Samy Badibanga a un «plan» pour la RDC

Resté silencieux depuis son départ de la Primature, Samy Badibanga (Premier ministre de novembre 2016 à avril 2017) vieux de donner de la voix. Dans une tribune publiée dans le magazine Jeune Afrique, il propose son « plan » pour sortir la République Démocratique du Congo (RDC), embourbée dans une crise politique sans nom.

Selon l’article 220 de la Constitution promulguée le 18 février 2006, les Congolais devraient se rendre en novembre 2016 pour élire leur nouveau Président de la République. Elu en 2006 et réélu en 2011, Joseph Kabila ne devrait plus se représenter pour un 3ème mandat. Pour des raisons inconnues, ce scrutin n’a pas eu lieu.
Ainsi, pour éviter une crise de légitimité, une partie de la classe politique s’était retrouvée à la Cité de l’Union Africaine afin de trouver une solution politique. A l’issue de ces assises, un gouvernement avait été mis en place.
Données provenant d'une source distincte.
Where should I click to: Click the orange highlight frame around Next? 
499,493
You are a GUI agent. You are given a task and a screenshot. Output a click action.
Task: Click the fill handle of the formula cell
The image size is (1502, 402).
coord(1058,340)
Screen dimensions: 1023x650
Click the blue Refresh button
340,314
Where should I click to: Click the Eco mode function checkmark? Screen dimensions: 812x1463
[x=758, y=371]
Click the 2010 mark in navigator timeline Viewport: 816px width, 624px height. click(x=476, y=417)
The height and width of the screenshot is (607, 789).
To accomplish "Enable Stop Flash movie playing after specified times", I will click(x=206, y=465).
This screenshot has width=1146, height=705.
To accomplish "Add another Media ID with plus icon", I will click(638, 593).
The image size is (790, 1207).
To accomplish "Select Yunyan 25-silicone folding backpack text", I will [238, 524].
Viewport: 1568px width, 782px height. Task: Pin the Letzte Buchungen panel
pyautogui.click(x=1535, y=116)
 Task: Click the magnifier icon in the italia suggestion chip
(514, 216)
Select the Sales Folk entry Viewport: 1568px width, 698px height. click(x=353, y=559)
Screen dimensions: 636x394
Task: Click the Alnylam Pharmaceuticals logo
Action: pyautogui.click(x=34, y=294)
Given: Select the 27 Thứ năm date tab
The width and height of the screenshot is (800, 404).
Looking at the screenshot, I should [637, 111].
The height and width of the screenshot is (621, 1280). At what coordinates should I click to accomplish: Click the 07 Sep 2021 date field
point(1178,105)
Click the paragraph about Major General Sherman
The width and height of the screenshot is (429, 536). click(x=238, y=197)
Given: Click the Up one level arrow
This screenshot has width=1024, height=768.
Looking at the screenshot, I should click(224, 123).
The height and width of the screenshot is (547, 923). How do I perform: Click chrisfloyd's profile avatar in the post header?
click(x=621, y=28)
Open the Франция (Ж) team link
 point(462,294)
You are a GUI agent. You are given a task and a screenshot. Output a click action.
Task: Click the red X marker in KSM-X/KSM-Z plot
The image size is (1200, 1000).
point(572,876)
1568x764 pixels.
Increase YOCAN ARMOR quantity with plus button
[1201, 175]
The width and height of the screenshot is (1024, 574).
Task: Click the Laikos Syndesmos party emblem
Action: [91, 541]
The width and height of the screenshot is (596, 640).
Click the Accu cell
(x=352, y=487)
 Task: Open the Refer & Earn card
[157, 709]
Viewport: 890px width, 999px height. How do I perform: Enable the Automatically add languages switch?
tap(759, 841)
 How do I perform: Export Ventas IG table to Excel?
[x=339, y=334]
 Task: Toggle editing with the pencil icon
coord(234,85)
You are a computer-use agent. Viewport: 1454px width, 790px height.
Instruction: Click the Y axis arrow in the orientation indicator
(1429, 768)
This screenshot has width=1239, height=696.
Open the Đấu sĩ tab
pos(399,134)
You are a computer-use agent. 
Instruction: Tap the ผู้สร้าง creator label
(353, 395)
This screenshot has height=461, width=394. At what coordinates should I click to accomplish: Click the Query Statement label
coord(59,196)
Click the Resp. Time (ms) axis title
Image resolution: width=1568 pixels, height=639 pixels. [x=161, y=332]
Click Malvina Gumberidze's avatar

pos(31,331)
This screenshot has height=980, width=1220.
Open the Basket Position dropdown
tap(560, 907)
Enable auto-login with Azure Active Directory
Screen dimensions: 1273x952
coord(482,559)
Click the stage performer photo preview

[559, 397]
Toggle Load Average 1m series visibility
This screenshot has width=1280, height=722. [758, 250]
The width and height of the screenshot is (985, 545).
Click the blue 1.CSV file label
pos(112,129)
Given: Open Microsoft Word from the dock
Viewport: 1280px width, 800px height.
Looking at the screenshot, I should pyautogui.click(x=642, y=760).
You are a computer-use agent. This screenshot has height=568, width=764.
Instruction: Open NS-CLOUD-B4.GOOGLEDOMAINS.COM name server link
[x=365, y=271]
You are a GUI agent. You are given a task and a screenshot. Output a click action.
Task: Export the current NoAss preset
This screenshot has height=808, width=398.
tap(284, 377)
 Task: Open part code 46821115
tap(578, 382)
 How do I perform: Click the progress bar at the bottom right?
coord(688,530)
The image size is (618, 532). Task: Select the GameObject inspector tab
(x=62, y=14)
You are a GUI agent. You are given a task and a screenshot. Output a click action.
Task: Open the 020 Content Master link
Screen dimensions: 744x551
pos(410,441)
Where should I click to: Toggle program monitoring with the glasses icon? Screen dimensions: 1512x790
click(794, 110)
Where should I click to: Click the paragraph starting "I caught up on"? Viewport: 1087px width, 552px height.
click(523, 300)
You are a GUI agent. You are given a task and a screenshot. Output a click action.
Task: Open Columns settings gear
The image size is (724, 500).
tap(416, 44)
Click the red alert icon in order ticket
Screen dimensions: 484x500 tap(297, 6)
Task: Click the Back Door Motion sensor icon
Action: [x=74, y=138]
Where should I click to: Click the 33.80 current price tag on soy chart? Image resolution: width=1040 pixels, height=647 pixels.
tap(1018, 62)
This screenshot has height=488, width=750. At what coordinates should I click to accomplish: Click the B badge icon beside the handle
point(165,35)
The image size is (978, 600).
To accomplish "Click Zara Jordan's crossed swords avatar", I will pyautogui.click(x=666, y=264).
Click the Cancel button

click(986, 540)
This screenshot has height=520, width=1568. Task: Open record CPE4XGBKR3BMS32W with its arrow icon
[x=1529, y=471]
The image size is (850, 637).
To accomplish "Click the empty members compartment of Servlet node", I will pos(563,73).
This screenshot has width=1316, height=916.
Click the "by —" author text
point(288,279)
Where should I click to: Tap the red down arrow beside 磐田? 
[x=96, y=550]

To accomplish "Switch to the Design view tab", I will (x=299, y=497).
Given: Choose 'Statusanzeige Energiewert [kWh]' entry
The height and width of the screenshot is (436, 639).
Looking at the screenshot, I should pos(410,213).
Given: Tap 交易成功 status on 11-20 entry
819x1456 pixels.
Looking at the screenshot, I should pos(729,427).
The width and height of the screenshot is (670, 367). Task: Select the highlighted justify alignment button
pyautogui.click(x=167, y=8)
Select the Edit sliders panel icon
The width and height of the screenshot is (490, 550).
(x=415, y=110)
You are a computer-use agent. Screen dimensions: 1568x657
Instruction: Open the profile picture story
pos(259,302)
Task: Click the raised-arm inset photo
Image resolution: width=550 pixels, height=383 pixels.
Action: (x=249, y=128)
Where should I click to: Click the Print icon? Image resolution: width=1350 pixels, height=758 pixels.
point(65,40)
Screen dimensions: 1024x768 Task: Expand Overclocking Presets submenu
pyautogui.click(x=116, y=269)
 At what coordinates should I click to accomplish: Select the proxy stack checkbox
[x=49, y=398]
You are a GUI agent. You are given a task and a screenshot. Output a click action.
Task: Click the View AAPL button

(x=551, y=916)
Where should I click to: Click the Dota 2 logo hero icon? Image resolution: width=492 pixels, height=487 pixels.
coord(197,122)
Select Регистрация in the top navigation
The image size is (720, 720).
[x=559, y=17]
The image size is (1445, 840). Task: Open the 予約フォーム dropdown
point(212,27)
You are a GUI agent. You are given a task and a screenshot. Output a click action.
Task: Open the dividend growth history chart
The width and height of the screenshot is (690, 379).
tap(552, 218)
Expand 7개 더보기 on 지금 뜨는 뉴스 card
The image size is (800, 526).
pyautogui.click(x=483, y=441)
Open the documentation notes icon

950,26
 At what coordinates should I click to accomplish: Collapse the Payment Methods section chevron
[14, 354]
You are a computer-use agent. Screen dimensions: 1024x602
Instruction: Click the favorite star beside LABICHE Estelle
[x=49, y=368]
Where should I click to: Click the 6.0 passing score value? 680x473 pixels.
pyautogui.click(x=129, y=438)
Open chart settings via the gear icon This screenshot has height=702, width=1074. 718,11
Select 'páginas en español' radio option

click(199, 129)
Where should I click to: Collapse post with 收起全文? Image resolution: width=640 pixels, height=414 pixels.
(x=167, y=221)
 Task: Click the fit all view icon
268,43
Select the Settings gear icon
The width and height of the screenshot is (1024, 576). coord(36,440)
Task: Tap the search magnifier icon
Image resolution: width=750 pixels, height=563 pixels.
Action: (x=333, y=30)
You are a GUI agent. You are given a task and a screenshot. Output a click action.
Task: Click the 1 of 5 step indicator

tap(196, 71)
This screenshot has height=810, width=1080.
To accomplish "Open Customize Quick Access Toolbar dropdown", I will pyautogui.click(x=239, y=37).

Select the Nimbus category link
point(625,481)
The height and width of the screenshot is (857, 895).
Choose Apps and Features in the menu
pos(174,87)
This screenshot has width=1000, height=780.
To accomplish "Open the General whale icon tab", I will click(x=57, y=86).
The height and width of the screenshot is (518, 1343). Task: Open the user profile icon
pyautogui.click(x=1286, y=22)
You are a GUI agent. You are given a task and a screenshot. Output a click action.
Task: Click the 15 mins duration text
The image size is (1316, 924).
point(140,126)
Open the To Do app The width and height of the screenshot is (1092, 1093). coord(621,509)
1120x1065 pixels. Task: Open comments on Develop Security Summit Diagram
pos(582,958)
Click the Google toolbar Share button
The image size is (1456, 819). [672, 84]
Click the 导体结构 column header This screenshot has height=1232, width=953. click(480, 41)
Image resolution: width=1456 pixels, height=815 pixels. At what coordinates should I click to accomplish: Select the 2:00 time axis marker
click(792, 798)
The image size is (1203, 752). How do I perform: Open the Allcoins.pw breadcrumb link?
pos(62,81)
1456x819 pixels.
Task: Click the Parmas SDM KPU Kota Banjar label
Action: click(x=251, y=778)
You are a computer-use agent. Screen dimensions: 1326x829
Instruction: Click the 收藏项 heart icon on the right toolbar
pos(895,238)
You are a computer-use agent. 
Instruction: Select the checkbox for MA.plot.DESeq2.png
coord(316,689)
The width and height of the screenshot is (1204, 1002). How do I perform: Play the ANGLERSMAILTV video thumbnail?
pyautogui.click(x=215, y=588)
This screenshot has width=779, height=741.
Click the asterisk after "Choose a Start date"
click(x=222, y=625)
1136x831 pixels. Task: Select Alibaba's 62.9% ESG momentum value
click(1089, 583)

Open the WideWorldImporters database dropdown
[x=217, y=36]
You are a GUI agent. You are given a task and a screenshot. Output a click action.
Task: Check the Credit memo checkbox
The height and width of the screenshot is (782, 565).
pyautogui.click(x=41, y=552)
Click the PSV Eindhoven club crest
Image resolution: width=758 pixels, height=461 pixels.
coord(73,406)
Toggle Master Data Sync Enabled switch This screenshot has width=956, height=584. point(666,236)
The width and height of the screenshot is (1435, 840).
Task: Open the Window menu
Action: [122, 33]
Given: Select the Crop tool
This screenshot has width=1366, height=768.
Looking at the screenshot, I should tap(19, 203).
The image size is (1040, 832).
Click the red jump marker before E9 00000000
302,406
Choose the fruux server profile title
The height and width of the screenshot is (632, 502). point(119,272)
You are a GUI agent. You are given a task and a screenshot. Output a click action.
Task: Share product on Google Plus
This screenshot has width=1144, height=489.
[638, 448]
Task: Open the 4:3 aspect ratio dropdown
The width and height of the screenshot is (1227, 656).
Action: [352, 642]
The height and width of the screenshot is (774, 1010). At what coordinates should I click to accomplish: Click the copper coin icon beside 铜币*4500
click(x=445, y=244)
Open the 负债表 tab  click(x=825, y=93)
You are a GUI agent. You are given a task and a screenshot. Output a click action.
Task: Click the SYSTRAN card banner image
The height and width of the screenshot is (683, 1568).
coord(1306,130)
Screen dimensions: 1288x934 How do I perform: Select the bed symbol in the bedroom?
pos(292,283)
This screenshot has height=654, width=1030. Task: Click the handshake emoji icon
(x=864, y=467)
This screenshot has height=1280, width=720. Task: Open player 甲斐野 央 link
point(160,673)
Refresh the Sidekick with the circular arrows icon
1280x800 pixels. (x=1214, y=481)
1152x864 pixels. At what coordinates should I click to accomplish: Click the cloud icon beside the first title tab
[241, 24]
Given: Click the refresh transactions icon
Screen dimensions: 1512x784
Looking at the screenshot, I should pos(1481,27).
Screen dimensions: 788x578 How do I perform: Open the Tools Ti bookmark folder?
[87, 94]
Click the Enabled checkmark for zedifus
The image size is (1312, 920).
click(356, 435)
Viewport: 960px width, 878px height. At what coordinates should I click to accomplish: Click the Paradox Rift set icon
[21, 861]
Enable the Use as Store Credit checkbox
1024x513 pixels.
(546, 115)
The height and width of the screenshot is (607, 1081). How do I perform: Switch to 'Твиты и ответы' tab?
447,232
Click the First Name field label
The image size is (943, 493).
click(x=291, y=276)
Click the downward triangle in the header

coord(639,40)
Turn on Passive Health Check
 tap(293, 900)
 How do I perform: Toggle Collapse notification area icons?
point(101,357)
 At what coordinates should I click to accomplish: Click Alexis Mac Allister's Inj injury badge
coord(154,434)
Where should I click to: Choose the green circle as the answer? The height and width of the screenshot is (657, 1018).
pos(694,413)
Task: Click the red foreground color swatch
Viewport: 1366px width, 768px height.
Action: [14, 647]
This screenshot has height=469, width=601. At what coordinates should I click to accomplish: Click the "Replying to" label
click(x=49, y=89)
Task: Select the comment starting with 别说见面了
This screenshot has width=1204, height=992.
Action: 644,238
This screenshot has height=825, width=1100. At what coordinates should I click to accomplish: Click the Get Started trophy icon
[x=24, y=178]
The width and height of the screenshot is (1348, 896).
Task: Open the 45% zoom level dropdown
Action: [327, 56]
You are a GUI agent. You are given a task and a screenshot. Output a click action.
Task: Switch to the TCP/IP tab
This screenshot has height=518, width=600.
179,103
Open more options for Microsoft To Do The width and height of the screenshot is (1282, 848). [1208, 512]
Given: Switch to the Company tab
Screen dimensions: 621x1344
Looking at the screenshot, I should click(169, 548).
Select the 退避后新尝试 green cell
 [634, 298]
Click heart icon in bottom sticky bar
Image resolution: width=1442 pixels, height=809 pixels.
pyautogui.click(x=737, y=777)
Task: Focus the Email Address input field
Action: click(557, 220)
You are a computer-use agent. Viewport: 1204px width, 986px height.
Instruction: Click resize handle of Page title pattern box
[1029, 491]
Dirigée par Samy Badibanga, ancien conseiller diplomatique de feu Etienne Tshisekedi, cette équipe a été remplacée en mai 2017 par une autre conduite par Bruno Tshibala, lui aussi issu des rangs de l’Union pour la Démocratie et le Progrès Social (UDPS).

Solution politique, avant la solution économique
Trois mois après, l’ancien Premier ministre a, dans une tribune publiée dans JA, souligné que « la RDC traverse une crise politique née de la non-organisation des élections prévues en décembre 2006 et que cette crise s’est doublée d’une autre : économique consécutive à l’incertitude politique, mais aussi à la chute des prix des matières premières minières et à l’assèchement des réserves de change qui provoque une inflation galopante ».
« Je suis d’avis qu’il faut commencer par trouver la solution à la première avant d’affronter la seconde », tranche Samy Badibanga. Et il propose le « plan » suivant : « Je propose donc la convocation du corps électoral en vue de la présidentielle 90 jours avant la fin de l’année, soit au 2 octobre, ce qui correspond au temps supplémentaire prévu par l’Accord et respecte la Constitution ». Pour lui, « cette convocation peut se faire concomitamment avec le processus d’enrôlement dans le Grand Kasaï pour avoir le fichier électoral à jour pour la présidentielle ».
Dans la foulée, Samy Badibanga invite la Commission Electorale Nationale Indépendante (CENI) à publier un calendrier comprenant un chronogramme précis programmant le présidentielle pour fin décembre 2017, tandis que les législatives nationales et provinciales interviendraient fin février 2018.
Bien que proche de la demande du Rassemblement des forces politiques et sociales acquises au changement (Rassop), l’ancien Premier ministre devrait avoir de la jugeote pour convaincre ses compatriotes. Lui qui, il y a quelques mois tenait un discours loin de ses anciens pairs de Limete.